## Aim of the exercise
Repeat the following material word for word, without changing anything.
________________
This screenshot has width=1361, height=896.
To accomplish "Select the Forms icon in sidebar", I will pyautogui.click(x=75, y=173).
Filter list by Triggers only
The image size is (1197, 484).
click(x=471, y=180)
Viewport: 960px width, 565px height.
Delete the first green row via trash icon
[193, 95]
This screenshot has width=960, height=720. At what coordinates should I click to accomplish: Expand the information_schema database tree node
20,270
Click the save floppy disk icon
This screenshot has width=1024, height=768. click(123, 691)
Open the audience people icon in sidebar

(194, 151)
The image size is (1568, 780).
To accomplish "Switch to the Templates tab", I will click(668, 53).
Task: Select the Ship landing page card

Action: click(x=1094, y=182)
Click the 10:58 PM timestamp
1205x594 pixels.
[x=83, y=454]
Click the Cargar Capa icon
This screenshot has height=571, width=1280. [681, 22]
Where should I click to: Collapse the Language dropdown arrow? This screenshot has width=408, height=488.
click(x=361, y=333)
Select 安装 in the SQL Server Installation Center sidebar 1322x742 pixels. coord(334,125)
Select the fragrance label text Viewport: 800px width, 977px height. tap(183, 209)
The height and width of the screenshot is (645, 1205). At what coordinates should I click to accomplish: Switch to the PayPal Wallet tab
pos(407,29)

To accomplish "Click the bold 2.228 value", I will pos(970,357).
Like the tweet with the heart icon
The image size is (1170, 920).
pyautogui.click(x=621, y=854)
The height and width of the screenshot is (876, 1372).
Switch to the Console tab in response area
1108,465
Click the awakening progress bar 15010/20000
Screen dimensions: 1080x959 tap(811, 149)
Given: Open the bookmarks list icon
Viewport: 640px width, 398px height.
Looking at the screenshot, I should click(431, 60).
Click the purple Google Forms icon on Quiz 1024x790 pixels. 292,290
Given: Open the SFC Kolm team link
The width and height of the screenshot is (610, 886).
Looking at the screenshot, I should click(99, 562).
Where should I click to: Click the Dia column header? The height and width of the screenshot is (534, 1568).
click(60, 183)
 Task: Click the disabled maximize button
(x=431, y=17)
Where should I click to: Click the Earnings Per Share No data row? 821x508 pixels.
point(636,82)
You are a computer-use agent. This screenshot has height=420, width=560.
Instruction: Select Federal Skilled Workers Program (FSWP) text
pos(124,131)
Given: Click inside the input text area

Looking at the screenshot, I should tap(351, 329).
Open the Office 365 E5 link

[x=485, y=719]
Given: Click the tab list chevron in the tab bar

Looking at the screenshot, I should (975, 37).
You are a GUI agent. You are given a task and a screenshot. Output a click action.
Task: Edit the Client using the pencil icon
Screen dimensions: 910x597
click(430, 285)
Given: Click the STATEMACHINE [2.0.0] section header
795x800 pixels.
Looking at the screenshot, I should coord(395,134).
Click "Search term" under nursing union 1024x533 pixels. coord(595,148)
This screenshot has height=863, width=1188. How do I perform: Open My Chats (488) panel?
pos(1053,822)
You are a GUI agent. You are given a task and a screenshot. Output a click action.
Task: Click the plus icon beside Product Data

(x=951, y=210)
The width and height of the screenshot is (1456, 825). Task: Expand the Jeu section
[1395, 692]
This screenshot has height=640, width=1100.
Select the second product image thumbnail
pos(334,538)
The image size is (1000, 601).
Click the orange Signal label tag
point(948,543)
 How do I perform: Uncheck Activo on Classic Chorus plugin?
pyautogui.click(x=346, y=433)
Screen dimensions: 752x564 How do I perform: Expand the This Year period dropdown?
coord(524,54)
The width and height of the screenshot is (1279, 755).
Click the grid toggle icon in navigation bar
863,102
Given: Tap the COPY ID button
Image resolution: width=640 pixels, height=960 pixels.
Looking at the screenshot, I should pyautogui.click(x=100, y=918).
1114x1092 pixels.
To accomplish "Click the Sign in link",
________________
## Problem solution
This screenshot has width=1361, height=896.
To accomplish "Select the Forms icon in sidebar", I will pyautogui.click(x=75, y=173).
Filter list by Triggers only
The image size is (1197, 484).
click(x=471, y=180)
Viewport: 960px width, 565px height.
Delete the first green row via trash icon
[193, 95]
This screenshot has width=960, height=720. At what coordinates should I click to accomplish: Expand the information_schema database tree node
20,270
Click the save floppy disk icon
This screenshot has width=1024, height=768. click(123, 691)
Open the audience people icon in sidebar

(194, 151)
The image size is (1568, 780).
To accomplish "Switch to the Templates tab", I will click(668, 53).
Task: Select the Ship landing page card

Action: click(x=1094, y=182)
Click the 10:58 PM timestamp
1205x594 pixels.
[x=83, y=454]
Click the Cargar Capa icon
This screenshot has height=571, width=1280. [681, 22]
Where should I click to: Collapse the Language dropdown arrow? This screenshot has width=408, height=488.
click(x=361, y=333)
Select 安装 in the SQL Server Installation Center sidebar 1322x742 pixels. coord(334,125)
Select the fragrance label text Viewport: 800px width, 977px height. tap(183, 209)
The height and width of the screenshot is (645, 1205). At what coordinates should I click to accomplish: Switch to the PayPal Wallet tab
pos(407,29)

To accomplish "Click the bold 2.228 value", I will pos(970,357).
Like the tweet with the heart icon
The image size is (1170, 920).
pyautogui.click(x=621, y=854)
The height and width of the screenshot is (876, 1372).
Switch to the Console tab in response area
1108,465
Click the awakening progress bar 15010/20000
Screen dimensions: 1080x959 tap(811, 149)
Given: Open the bookmarks list icon
Viewport: 640px width, 398px height.
Looking at the screenshot, I should click(431, 60).
Click the purple Google Forms icon on Quiz 1024x790 pixels. 292,290
Given: Open the SFC Kolm team link
The width and height of the screenshot is (610, 886).
Looking at the screenshot, I should click(99, 562).
Where should I click to: Click the Dia column header? The height and width of the screenshot is (534, 1568).
click(60, 183)
 Task: Click the disabled maximize button
(x=431, y=17)
Where should I click to: Click the Earnings Per Share No data row? 821x508 pixels.
point(636,82)
You are a computer-use agent. This screenshot has height=420, width=560.
Instruction: Select Federal Skilled Workers Program (FSWP) text
pos(124,131)
Given: Click inside the input text area

Looking at the screenshot, I should tap(351, 329).
Open the Office 365 E5 link

[x=485, y=719]
Given: Click the tab list chevron in the tab bar

Looking at the screenshot, I should (975, 37).
You are a GUI agent. You are given a task and a screenshot. Output a click action.
Task: Edit the Client using the pencil icon
Screen dimensions: 910x597
click(430, 285)
Given: Click the STATEMACHINE [2.0.0] section header
795x800 pixels.
Looking at the screenshot, I should coord(395,134).
Click "Search term" under nursing union 1024x533 pixels. coord(595,148)
This screenshot has height=863, width=1188. How do I perform: Open My Chats (488) panel?
pos(1053,822)
You are a GUI agent. You are given a task and a screenshot. Output a click action.
Task: Click the plus icon beside Product Data

(x=951, y=210)
The width and height of the screenshot is (1456, 825). Task: Expand the Jeu section
[1395, 692]
This screenshot has height=640, width=1100.
Select the second product image thumbnail
pos(334,538)
The image size is (1000, 601).
Click the orange Signal label tag
point(948,543)
 How do I perform: Uncheck Activo on Classic Chorus plugin?
pyautogui.click(x=346, y=433)
Screen dimensions: 752x564 How do I perform: Expand the This Year period dropdown?
coord(524,54)
The width and height of the screenshot is (1279, 755).
Click the grid toggle icon in navigation bar
863,102
Given: Tap the COPY ID button
Image resolution: width=640 pixels, height=960 pixels.
Looking at the screenshot, I should pyautogui.click(x=100, y=918).
1114x1092 pixels.
To accomplish "Click the Sign in link",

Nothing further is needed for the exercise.